→ **DATA TO PROCESS**:
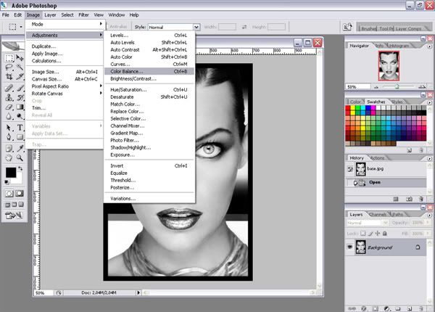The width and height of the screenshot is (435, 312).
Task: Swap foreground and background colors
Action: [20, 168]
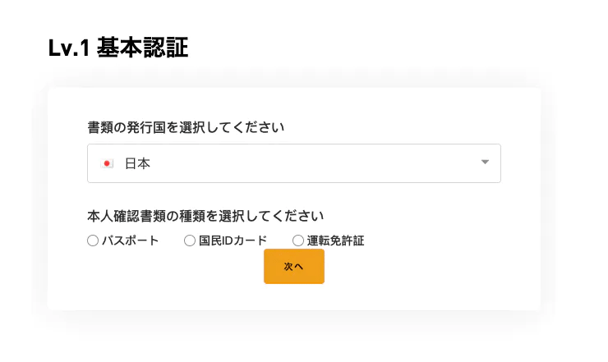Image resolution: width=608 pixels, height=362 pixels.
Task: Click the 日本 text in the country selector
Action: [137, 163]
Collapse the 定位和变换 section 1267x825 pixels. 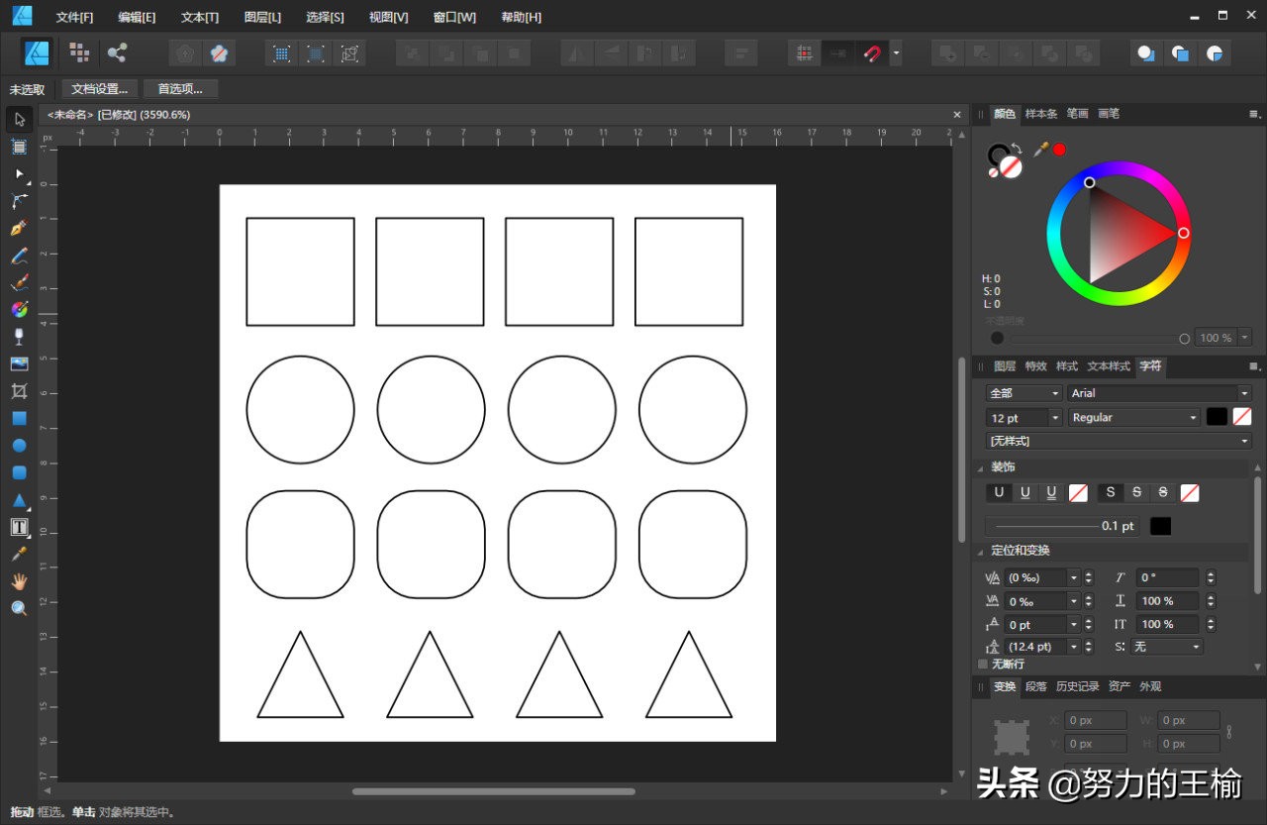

---

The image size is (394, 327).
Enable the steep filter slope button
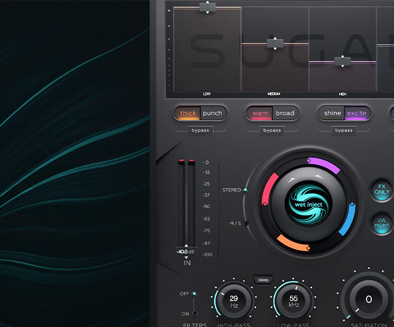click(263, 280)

→ **EXERCISE**:
Output as a numbered list, omitting blank lines, the lines of the records starting with the line that contains "The image size is (394, 327)." and continuing through the line that contains "click(263, 280)", and exclude the pictures from the answer.

→ **TASK ANSWER**:
1. The image size is (394, 327).
2. Enable the steep filter slope button
3. click(263, 280)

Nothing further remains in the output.